EXERCISE DETAILS >> This exercise asks for the whole listing to be restated exactly.

★ ★ ★

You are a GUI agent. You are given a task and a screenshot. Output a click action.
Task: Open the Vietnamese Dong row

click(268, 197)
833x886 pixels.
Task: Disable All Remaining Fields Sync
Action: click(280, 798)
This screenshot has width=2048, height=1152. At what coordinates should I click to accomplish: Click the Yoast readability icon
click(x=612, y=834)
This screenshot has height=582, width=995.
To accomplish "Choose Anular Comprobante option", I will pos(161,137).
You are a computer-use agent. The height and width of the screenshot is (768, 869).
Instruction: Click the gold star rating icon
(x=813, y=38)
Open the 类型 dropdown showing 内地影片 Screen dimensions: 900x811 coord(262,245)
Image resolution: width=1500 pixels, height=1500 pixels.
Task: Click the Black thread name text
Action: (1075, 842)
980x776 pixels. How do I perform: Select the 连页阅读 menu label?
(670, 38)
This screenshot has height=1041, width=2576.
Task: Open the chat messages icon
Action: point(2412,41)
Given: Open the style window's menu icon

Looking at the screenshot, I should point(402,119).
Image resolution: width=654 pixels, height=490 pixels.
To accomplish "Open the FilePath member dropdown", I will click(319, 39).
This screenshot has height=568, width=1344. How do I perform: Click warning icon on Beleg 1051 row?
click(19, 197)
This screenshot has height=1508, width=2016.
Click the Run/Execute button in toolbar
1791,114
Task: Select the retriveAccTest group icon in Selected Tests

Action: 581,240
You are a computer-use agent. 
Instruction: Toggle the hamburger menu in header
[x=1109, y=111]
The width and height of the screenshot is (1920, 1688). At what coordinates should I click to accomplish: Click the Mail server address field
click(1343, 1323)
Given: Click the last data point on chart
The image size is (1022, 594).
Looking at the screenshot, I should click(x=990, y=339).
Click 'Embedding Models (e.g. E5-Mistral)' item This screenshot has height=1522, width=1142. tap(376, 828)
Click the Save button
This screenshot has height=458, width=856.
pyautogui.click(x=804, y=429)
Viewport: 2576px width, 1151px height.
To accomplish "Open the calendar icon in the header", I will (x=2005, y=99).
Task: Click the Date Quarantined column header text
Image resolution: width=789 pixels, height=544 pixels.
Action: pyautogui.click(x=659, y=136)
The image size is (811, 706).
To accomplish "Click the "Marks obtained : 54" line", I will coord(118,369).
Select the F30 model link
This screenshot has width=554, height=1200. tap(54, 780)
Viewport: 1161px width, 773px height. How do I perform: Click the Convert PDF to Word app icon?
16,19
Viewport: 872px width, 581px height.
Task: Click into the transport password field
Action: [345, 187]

★ ★ ★

THE ANSWER >>
You are a GUI agent. You are given a task and a screenshot. Output a click action.
Task: Open the Vietnamese Dong row

click(268, 197)
833x886 pixels.
Task: Disable All Remaining Fields Sync
Action: click(280, 798)
This screenshot has width=2048, height=1152. At what coordinates should I click to accomplish: Click the Yoast readability icon
click(x=612, y=834)
This screenshot has height=582, width=995.
To accomplish "Choose Anular Comprobante option", I will pos(161,137).
You are a computer-use agent. The height and width of the screenshot is (768, 869).
Instruction: Click the gold star rating icon
(x=813, y=38)
Open the 类型 dropdown showing 内地影片 Screen dimensions: 900x811 coord(262,245)
Image resolution: width=1500 pixels, height=1500 pixels.
Task: Click the Black thread name text
Action: (1075, 842)
980x776 pixels. How do I perform: Select the 连页阅读 menu label?
(670, 38)
This screenshot has height=1041, width=2576.
Task: Open the chat messages icon
Action: point(2412,41)
Given: Open the style window's menu icon

Looking at the screenshot, I should point(402,119).
Image resolution: width=654 pixels, height=490 pixels.
To accomplish "Open the FilePath member dropdown", I will click(319, 39).
This screenshot has height=568, width=1344. How do I perform: Click warning icon on Beleg 1051 row?
click(19, 197)
This screenshot has height=1508, width=2016.
Click the Run/Execute button in toolbar
1791,114
Task: Select the retriveAccTest group icon in Selected Tests

Action: 581,240
You are a computer-use agent. 
Instruction: Toggle the hamburger menu in header
[x=1109, y=111]
The width and height of the screenshot is (1920, 1688). At what coordinates should I click to accomplish: Click the Mail server address field
click(1343, 1323)
Given: Click the last data point on chart
The image size is (1022, 594).
Looking at the screenshot, I should click(x=990, y=339).
Click 'Embedding Models (e.g. E5-Mistral)' item This screenshot has height=1522, width=1142. tap(376, 828)
Click the Save button
This screenshot has height=458, width=856.
pyautogui.click(x=804, y=429)
Viewport: 2576px width, 1151px height.
To accomplish "Open the calendar icon in the header", I will (x=2005, y=99).
Task: Click the Date Quarantined column header text
Image resolution: width=789 pixels, height=544 pixels.
Action: pyautogui.click(x=659, y=136)
The image size is (811, 706).
To accomplish "Click the "Marks obtained : 54" line", I will coord(118,369).
Select the F30 model link
This screenshot has width=554, height=1200. tap(54, 780)
Viewport: 1161px width, 773px height. How do I perform: Click the Convert PDF to Word app icon?
16,19
Viewport: 872px width, 581px height.
Task: Click into the transport password field
Action: [345, 187]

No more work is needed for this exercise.